Gradient Scaling With Pipeline Parallelism
The idiomatic way to perform gradient scaling is something like this:
preds = model(inputs)
loss = loss_fn(preds, targets)
scaler.scale(loss).backward()
Given that the current PyTorch PP API handles the backward pass internally, I find it difficult to do gradient scaling under a PP regime.
if is_first_stage:
pp_schedule.step(inputs) # bwd performed internally
elif is_last_stage:
losses = []
pp_schedule.step(target=targets, losses=losses) # bwd performed internally
else:
pp_schedule.step() # bwd performed internally
loss = (
torch.mean(torch.stack(losses)).to(device)
if is_last_stage
else torch.tensor([-1.0], device=device)
)
# scaler.scale(loss).backward() <-- !? backward pass has already been performed
Is there currently a good way to do gradient scaling with Pipeline Parallelism? And if not, will the Pipeline Parallelism API support gradient scaling in the near-term future?
scaler.scale(loss).backward()
In TorchTian, we have gradient scaling with backward ahead, could I have more information on scaler.scale(loss).backward() here?

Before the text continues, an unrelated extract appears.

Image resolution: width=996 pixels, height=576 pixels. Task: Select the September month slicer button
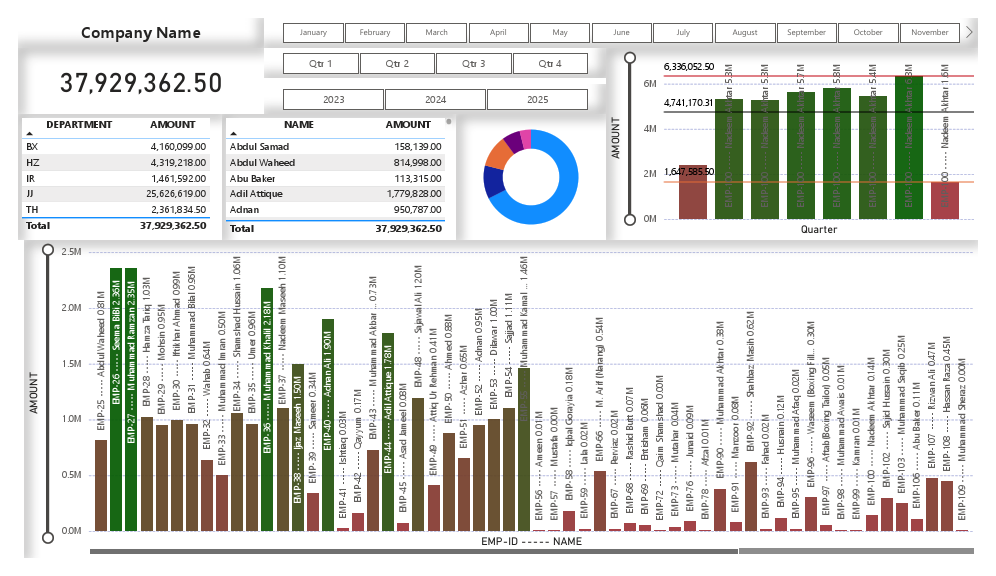[806, 31]
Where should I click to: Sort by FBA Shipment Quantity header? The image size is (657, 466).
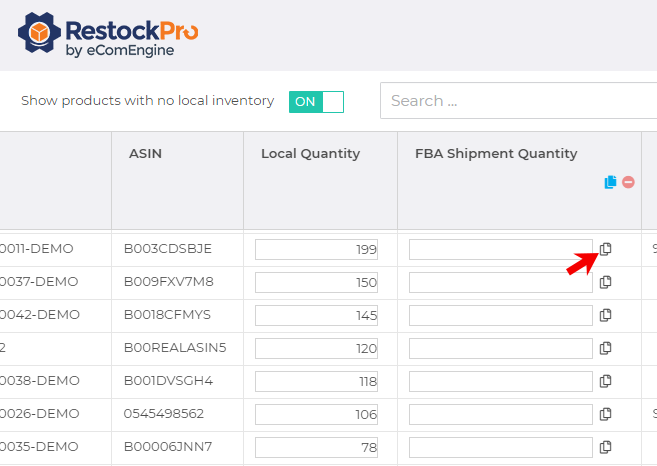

I think there are a few options. 1- there is a new grad-scale feature inside pipelining. You can enable 'scale_grads=True', assuming you just want to scale by the num_microbatches, it should 'just work'. (https://pytorch.org/docs/main/distributed.pipelining.html#torch.distributed.pipelining.schedules.ScheduleGPipe) 1a- it would not be hard to expose a way to pass a custom scale value or 'scaler' object into Pipelining as an extension of this, but it isn't implemented today. Would that be of interest to you? You can also achieve it (hackily) today by putting scaling inside your 'loss_fn' and passing that scale_loss_fn into PipelineSchedule.
2- instead of scaling the loss, you could scale the grads after they are accumulated but before stepping the optimizer. (This would be done manually, by just iterating the parameters of the pipeline stage submod, and performing scaling.